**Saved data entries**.
★ ★ ★ ★

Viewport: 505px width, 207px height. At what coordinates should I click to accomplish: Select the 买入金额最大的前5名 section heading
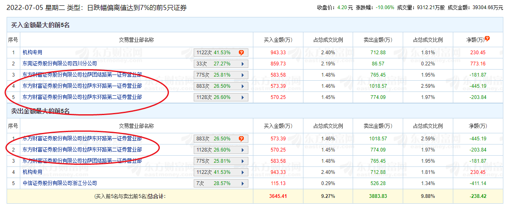(x=40, y=25)
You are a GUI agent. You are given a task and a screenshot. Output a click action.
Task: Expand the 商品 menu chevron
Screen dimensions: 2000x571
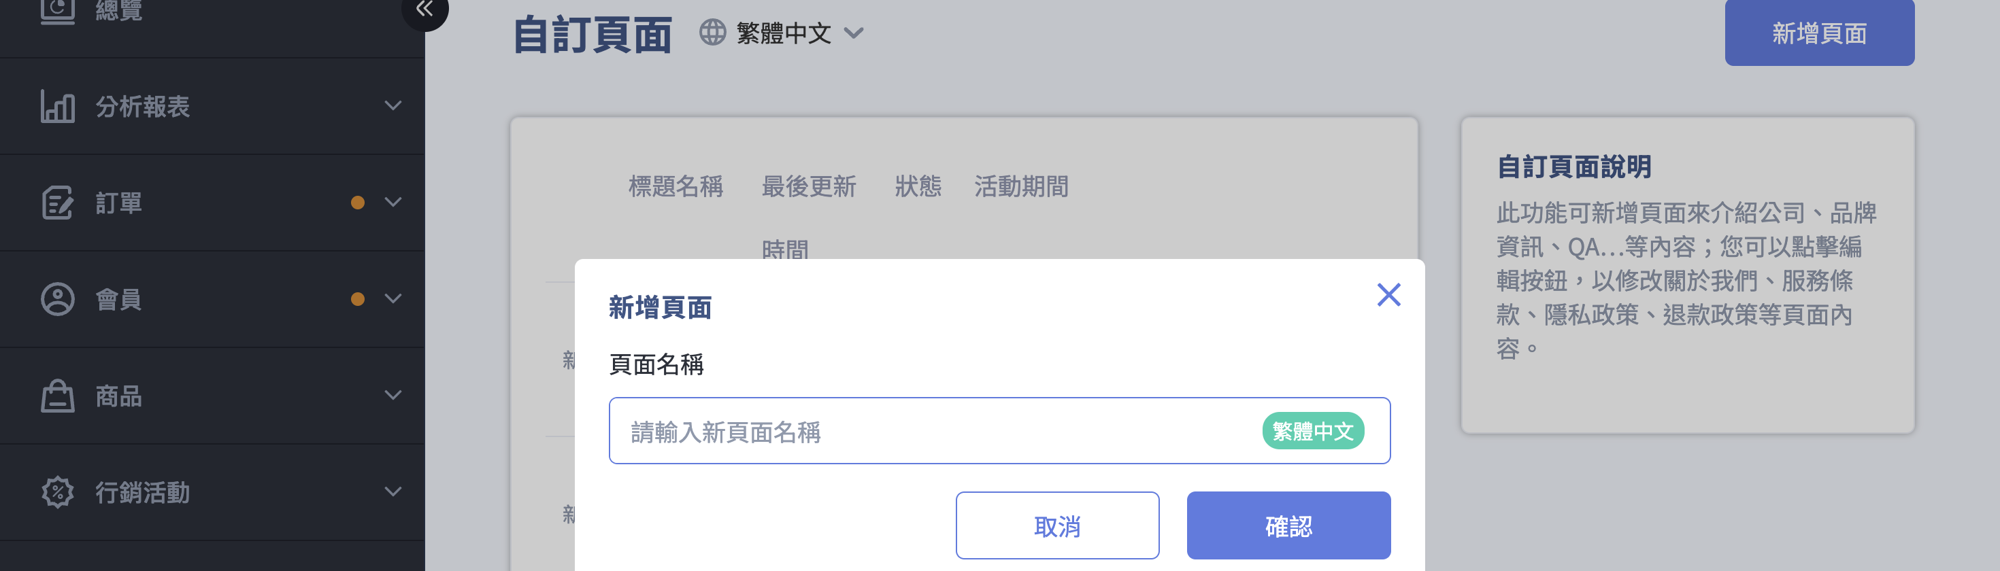[394, 396]
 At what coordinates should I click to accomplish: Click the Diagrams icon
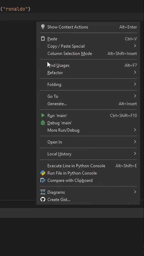(x=43, y=192)
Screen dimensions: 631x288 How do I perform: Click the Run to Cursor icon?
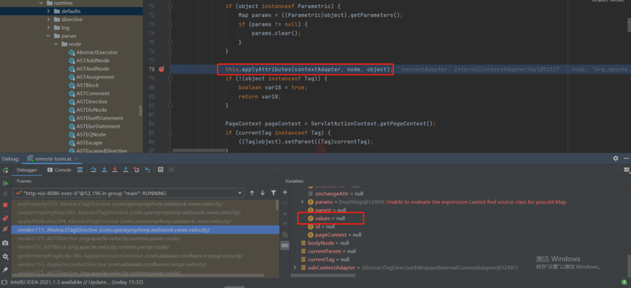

★ ★ ★ ★

Output the records above exactly; leave out the pictures.

**Result for this exercise**.
Viewport: 505px width, 207px height. At what coordinates should I click to accomplish: Select the 买入金额最大的前5名 section heading
(x=40, y=25)
You are a GUI agent. You are given a task and a screenshot. Output a click action.
Task: Expand the 商品 menu chevron
Screen dimensions: 2000x571
[394, 396]
 At what coordinates should I click to accomplish: Click the Diagrams icon
(x=43, y=192)
Screen dimensions: 631x288 How do I perform: Click the Run to Cursor icon?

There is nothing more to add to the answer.